David W. Jang, MD1; Ali R. Zomorodi, MD1; Feras Ackall, MD1; Josef Madrigal, BS2; C. Scott Brown, MD1
1Duke University Medical Center
2David Geffen School of Medicine at the University of California, Los Angeles



This is an endoscopic transcribiform approach for a small olfactory neuroblastoma limited to the right olfactory cleft. We start by looking into the right nasal cavity using the zero-degree endoscope. And we see the prior biopsy site with Gelfoam, medial to the middle turbinate. We begin by medializing the middle turbinate. And we resect the middle turbinate using scissors. Once the middle turbinate is removed, the debrider is used to remove the remnants. And the vascular pedicle often needs to be cauterized. We then perform - removal of the uncinate process. This is followed by a maxillary antrostomy, and - total ethmoidectomy. The lamina papyracea needs to be fully exposed. Here, the sphenoid sinus ostium is identified and widened, and the Coblator is used to obtain hemostasis.
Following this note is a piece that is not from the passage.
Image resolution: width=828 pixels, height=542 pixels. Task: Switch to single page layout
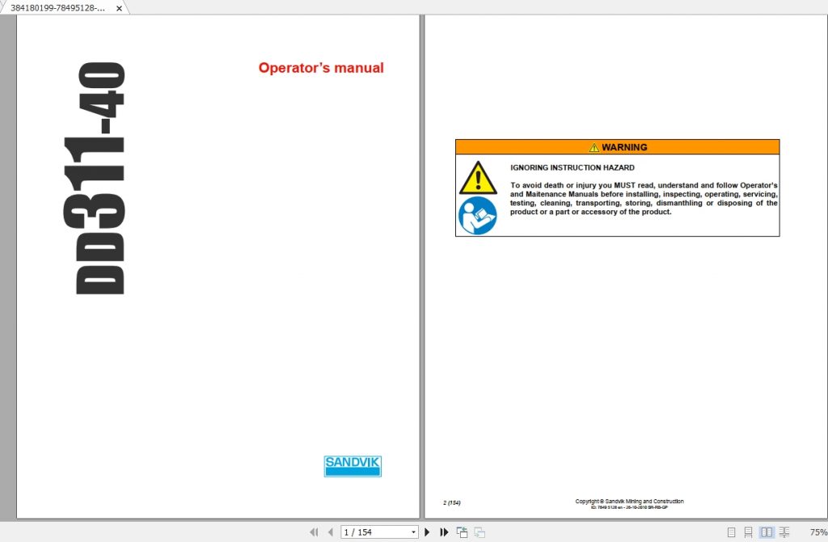(731, 531)
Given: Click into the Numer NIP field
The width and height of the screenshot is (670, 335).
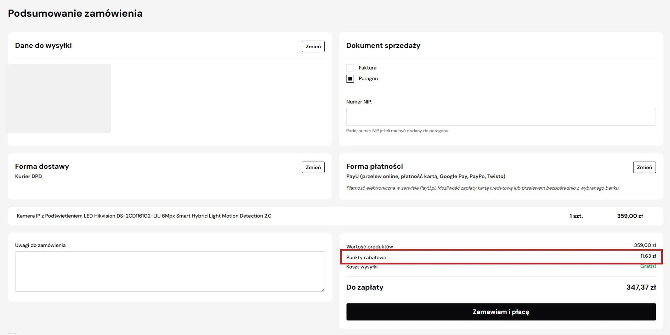Looking at the screenshot, I should (x=501, y=117).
Here we're making the hemitransfixion incision on the left side. And the mucoperichondrial flap is raised from the left septum. Very, very limited septoplasty is performed in order to optimize exposure to the left nasal cavity.

We now visualize the left middle turbinate, - which is then resected. And maxillary antrostomy, total ethmoidectomy, and sphenoidotomy are also performed on this side.
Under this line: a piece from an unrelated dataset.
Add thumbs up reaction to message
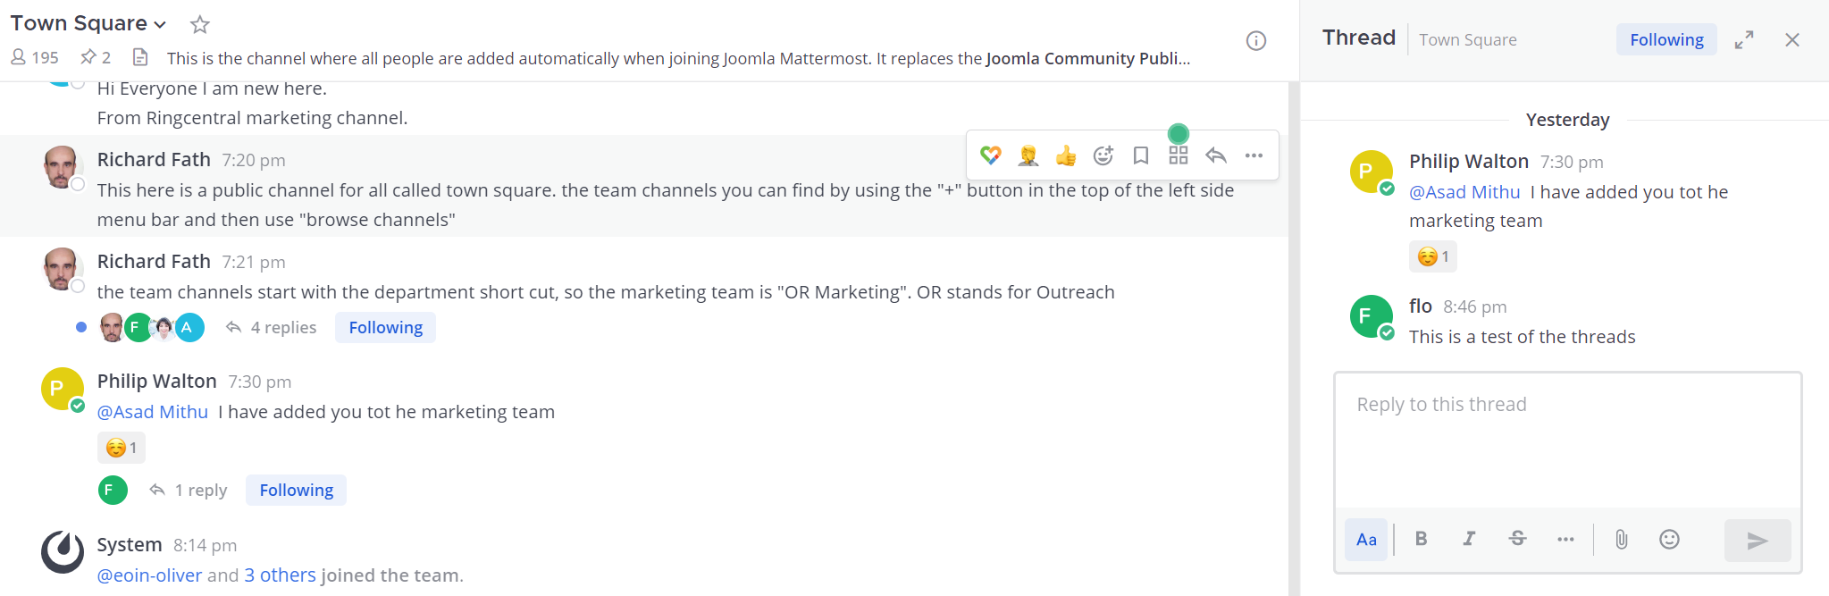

Here, we are using an angled endoscope with curved instruments to perform left frontal sinusotomy This is also done on the right side.
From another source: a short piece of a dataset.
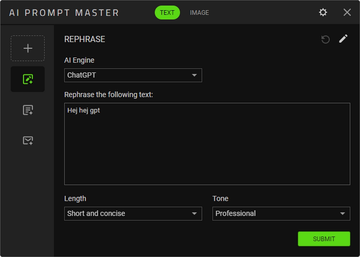Click the Tone label above the dropdown

(220, 199)
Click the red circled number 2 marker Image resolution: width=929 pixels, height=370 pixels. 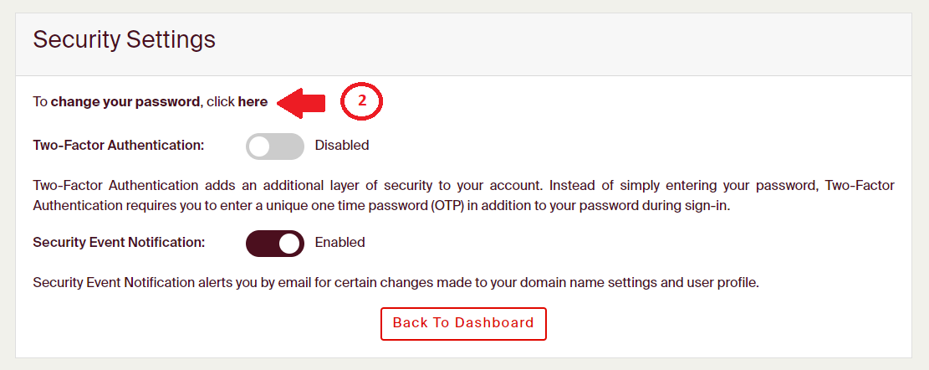(361, 100)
Here, we're using an extended-length needle tip bovie. To raise - a nasoseptal flap on the left side. Incisions are made superiorly - and inferiorly. The details of this will be discussed in a separate video. The septal flap is then tucked away in the nasopharynx.


Here on the right side, we're completing the cuts to perform a superior septectomy, which will allow a binostril approach to the anterior skull base. The Coblator is effective at attaining hemostasis along the anterior skull base. Now we can see the cribriform plate, lateral lamella, and fovea ethmoidalis on both sides.


The remainder of the mucosa is removed, and a high-speed drill with a diamond burr is used to thin the bone of the anterior skull base. This is performed with the drill and the suction with an assistant holding the endoscope. The bone is then removed to expose the dura. Here, the Coblator is used to coagulate the left anterior ethmoid artery. The Kerrison rongeur can also be used to - remove bone - to expose the dura. Here, we are drilling the bone of the crista galli - as well as the planum sphenoidale posteriorly. The bone is removed back to the sphenoid sinuses. Here, we see bilateral frontal sinuses, which serve as the anterior limit of dissection. Our neurosurgery colleague then joins us. We are using the bipolar to obtain hemostasis. This is the right anterior ethmoid artery, which we are cauterizing. The bone is further removed laterally, along the right ethmoid groove.


The dural cuts are now being made with an 11 blade as well as scissors. Here, the falx cerebri is being cut - in order to complete the dural resection. We are using a zero-degree endoscope with the patient's head in a slightly-extended position. The cut along the falx cerebri is taken posteriorly - with care to protect the frontal lobes.

We can see the left olfactory bulb and the left olfactory nerve, inferior to the scissors. The olfactory bulbs are respected as well.


Once the dura is resected, we then perform a skull base reconstruction using a multi-layer technique. Some Surgicel has been placed - and we are now inlaying a collagen-based, dural graft. Here, the nasoseptal flap is retrieved from the nasopharynx - and positioned - over the anterior skull base defect.